Frequently asked questions
What is IREIS Properties?
IREIS Properties is a London-based, trilingual estate agency (Cantonese, Mandarin and English) specialising in helping overseas families and investors buy UK property — including fully remote purchases from Hong Kong, Taiwan and further afield. We provide end-to-end support: area and property selection, coordinating solicitors, mortgage brokers and surveyors, and honest guidance through completion, all in the client's own language.
Can I buy a UK home from Hong Kong without flying over?
Yes. Many overseas families complete a UK purchase almost entirely remotely, using live video viewings, secure digital document signing and a local team acting on their behalf. IREIS Properties runs the process end to end — shortlisting, viewings on camera, instructing a solicitor and coordinating the mortgage and survey — so buyers can make a single short trip, or none at all, before completing.

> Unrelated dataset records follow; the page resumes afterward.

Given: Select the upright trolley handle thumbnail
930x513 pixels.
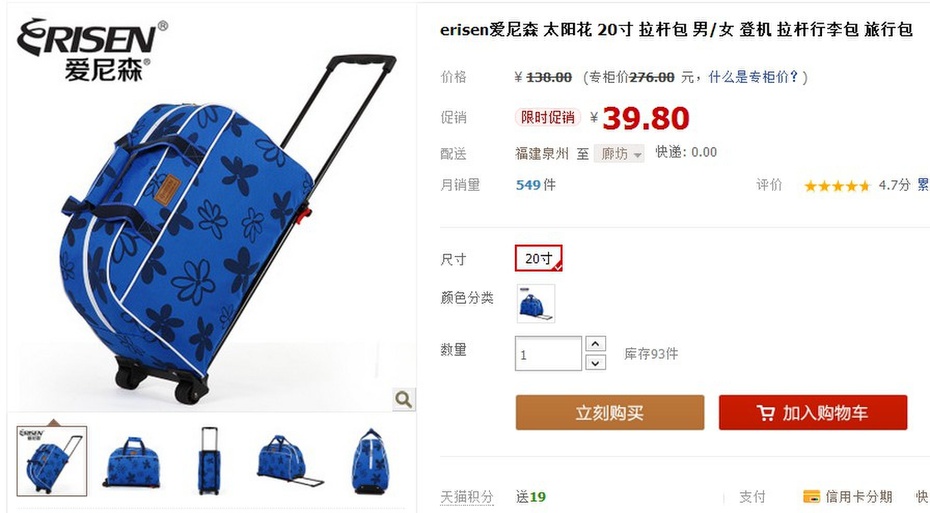Looking at the screenshot, I should (209, 461).
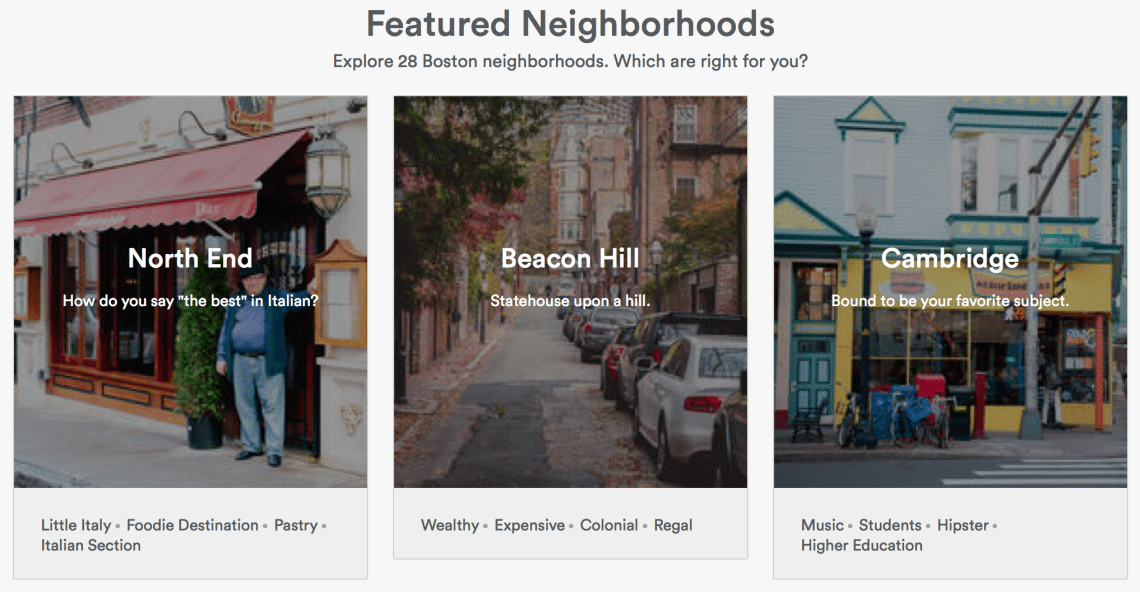
Task: Pick the "Regal" tag
Action: (673, 525)
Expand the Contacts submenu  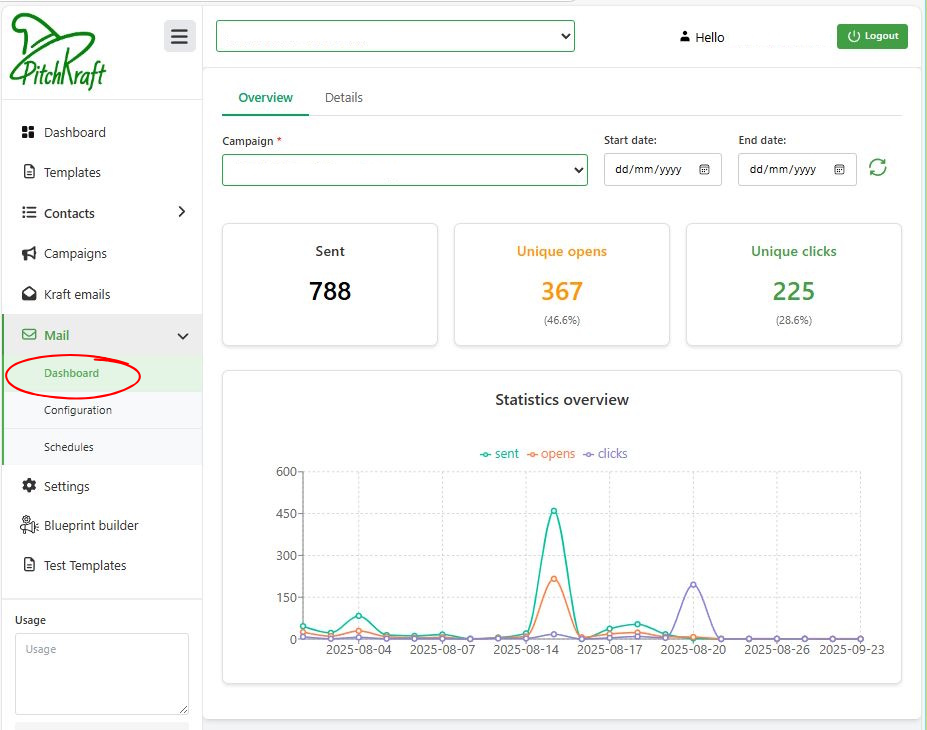click(181, 212)
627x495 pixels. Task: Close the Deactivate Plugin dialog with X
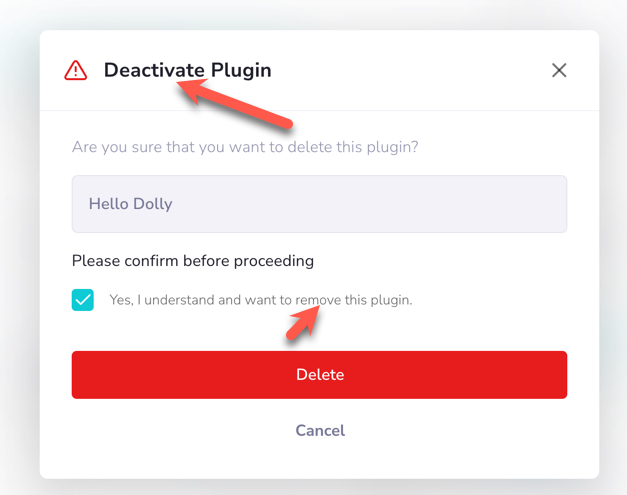pyautogui.click(x=559, y=70)
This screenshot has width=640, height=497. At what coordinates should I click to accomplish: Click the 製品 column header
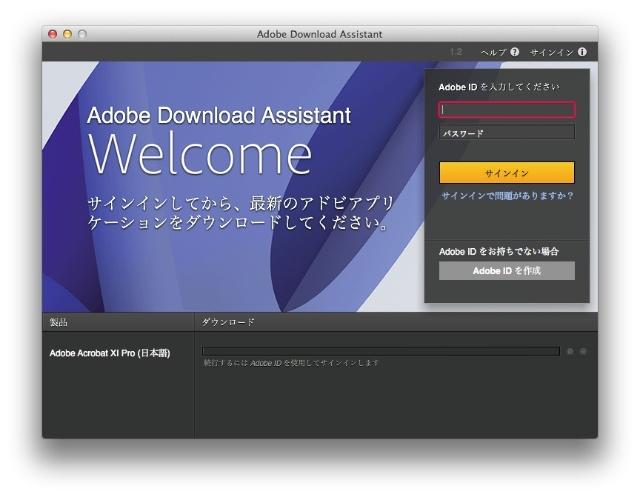[x=59, y=322]
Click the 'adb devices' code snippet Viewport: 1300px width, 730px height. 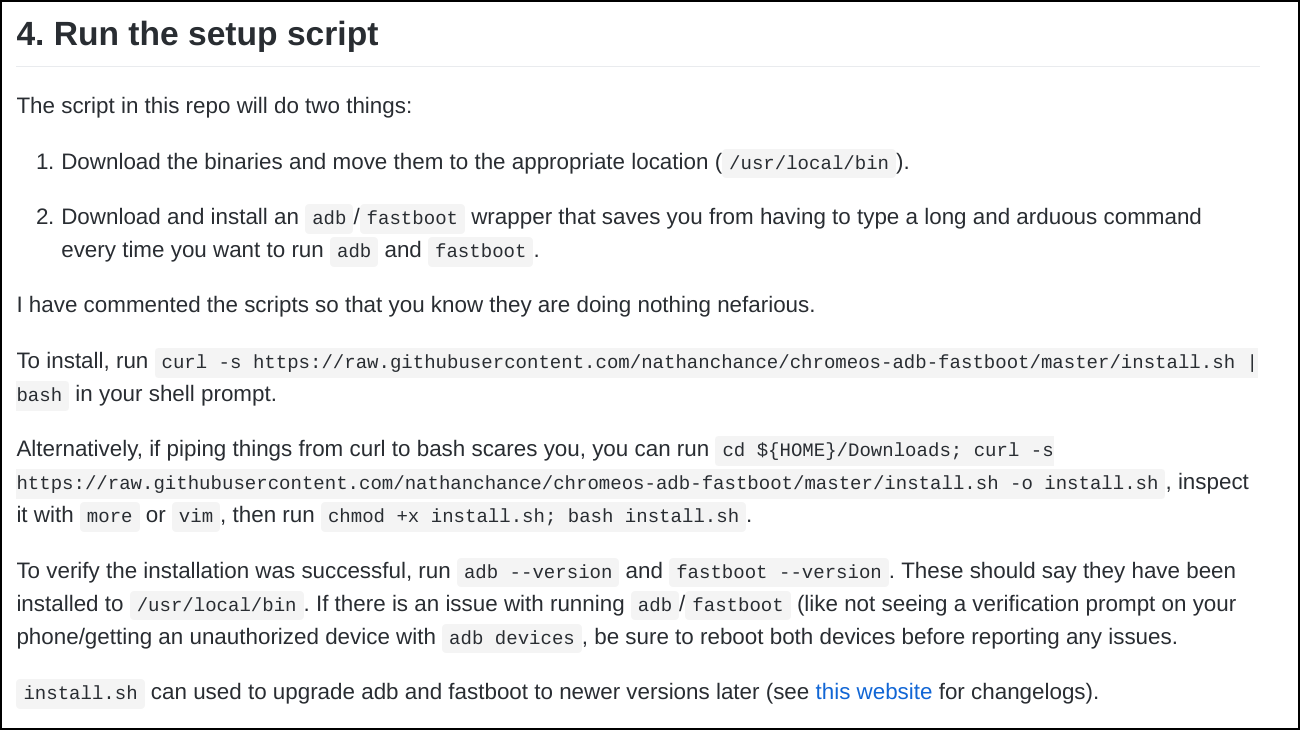click(x=512, y=638)
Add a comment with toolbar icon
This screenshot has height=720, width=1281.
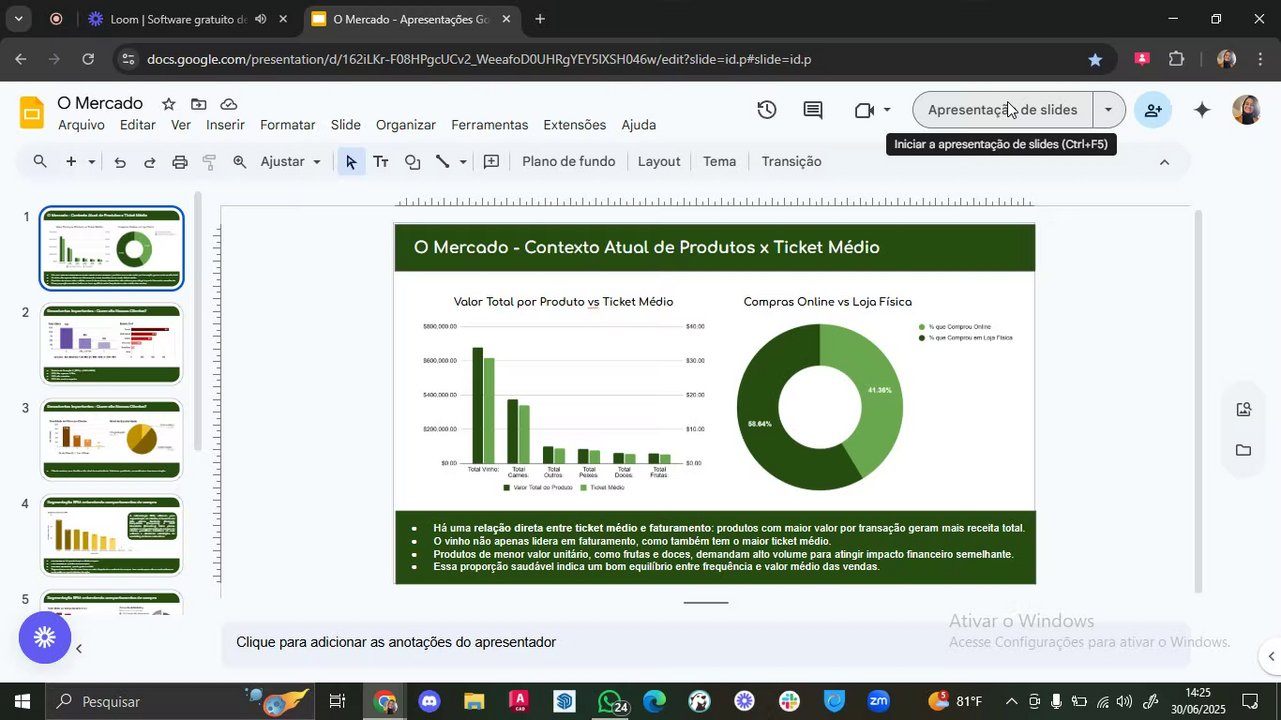491,162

Do overseas buyers pay extra stamp duty in the UK?
Buyers who are non-UK resident at the point of purchase are subject to a non-resident surcharge of 2 percentage points above standard SDLT rates, in place since April 2021. Amounts vary by residence status, first-home status and existing property, so use our stamp duty calculator and confirm with a solicitor. Buyers who later meet the UK residence test within the qualifying window may be able to reclaim the surcharge — consult a qualified UK tax adviser.
How does IREIS Properties help families relocating to the UK?
For relocating families, IREIS Properties focuses on the life behind the purchase — schooling, commute and long-term suitability — not just the deal. We shortlist areas and homes to the family's brief, explain tenure and costs plainly, coordinate every professional involved, and introduce a specialist FX broker for currency planning. The aim is a family settled into the right home, with no surprises along the way.